Harry Haft was a Holocaust survivor. Interred at age 16, Haft spent nearly six years in slave labor camps such as Stzelin, Poznan-Dempson, and Jawarzno as well as extermination camps such as Gross-Rosen and Auschwitz-Birkenau. Haft learned to box in the camps in bare-knuckle bouts staged for the perverse entertainment of S.S. guards. No match was over until one man was completely unconscious. Haft survives 70 “fights to the finish,” his gnarled fingers becoming lifetime souvenirs. During those six years Harry had been shot, bayoneted, beaten half to death and starved, yet the Germans could not destroy his will to survive.
Sent on a death march toward the end of the war, Harry out ran German machine guns in a daring escape into the Bohemian Forest. After the war, Haft made his way to Munich. There in 1947 he won the Amateur Jewish Heavyweight Championship, and was named the “outstanding Jewish boxer” of the tournament and received cups from American General Lucius Clay.

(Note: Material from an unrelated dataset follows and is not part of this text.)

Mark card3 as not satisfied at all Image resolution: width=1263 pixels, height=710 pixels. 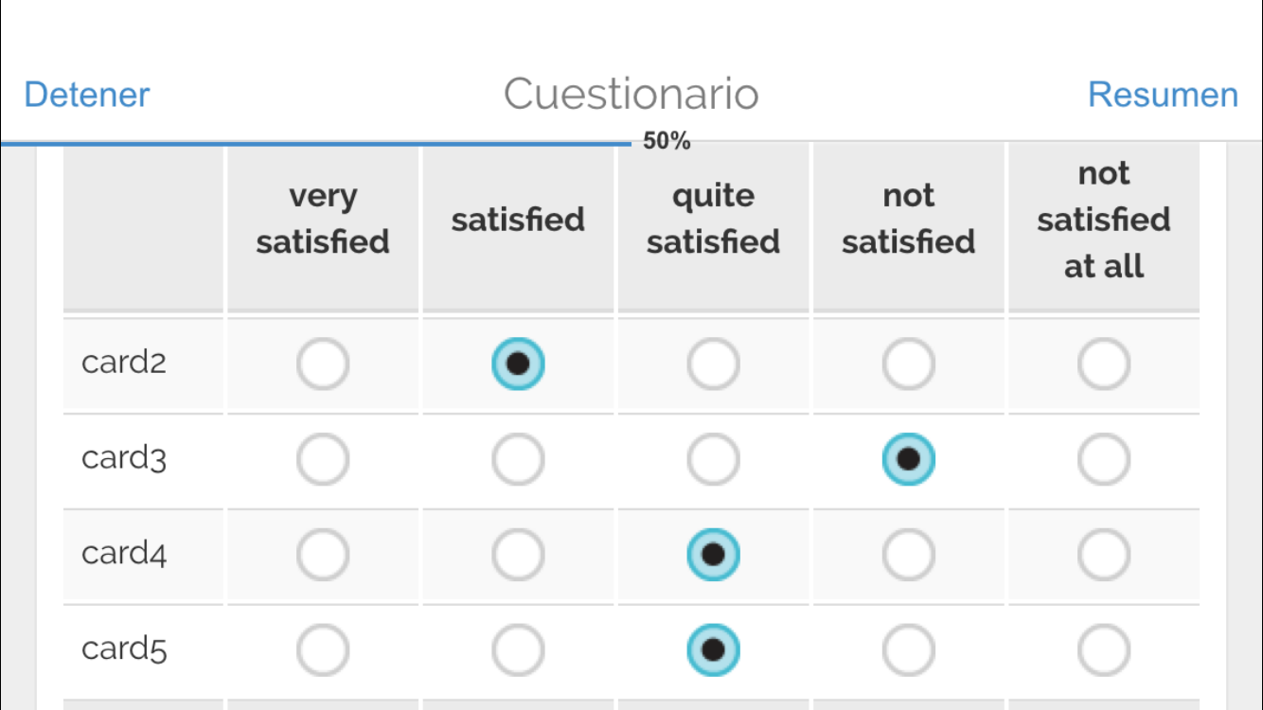(1104, 459)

Harry traveled to America and began a career as a rofessional boxer. His ring record was 13-7, with 7 knockouts. Although a light heavyweight, Haft fought the top heavyweights of his era, including Roland La Starza, and Rocky Marciano, the future undefeated heavyweight champion of the world. Whenever he was asked why he chose boxing, after all didn’t he undergo enough punishment in the concentration camps? Haft would say, “After all I have been through, what harm could a man with gloves on his hands do to me.”